____ GIVEN DATA

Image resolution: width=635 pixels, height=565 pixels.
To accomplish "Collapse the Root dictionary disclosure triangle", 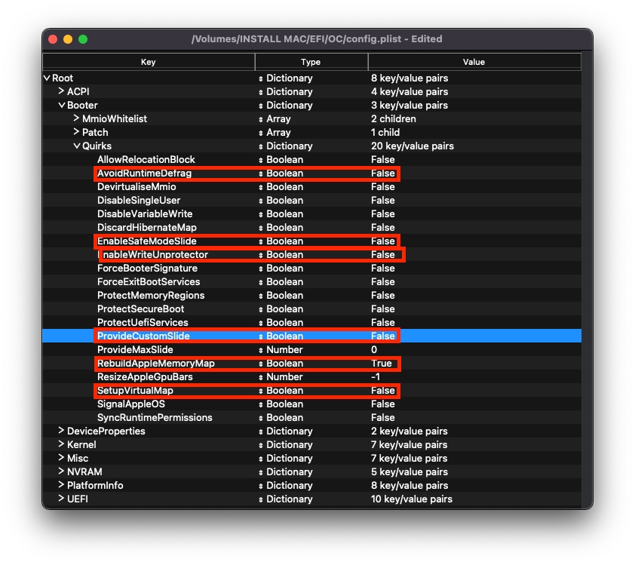I will pyautogui.click(x=47, y=78).
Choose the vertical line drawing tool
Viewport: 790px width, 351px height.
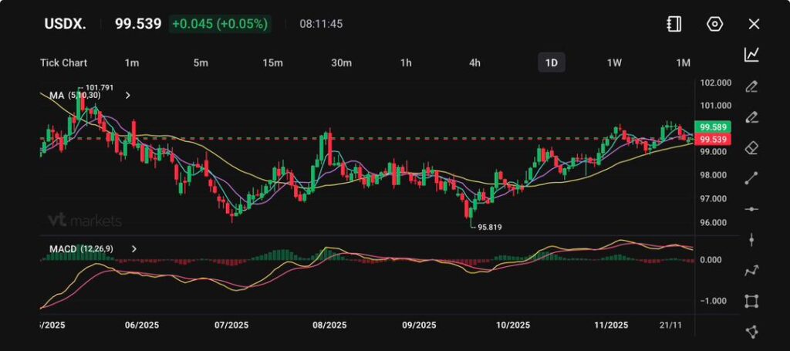coord(751,240)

________

(ABOUT THIS EXERCISE):
Set down word for word each line from the one containing "Choose the vertical line drawing tool" through the end of the material, and keep the pictures out of it.

(SOLUTION FOR THIS TASK):
Choose the vertical line drawing tool
Viewport: 790px width, 351px height.
coord(751,240)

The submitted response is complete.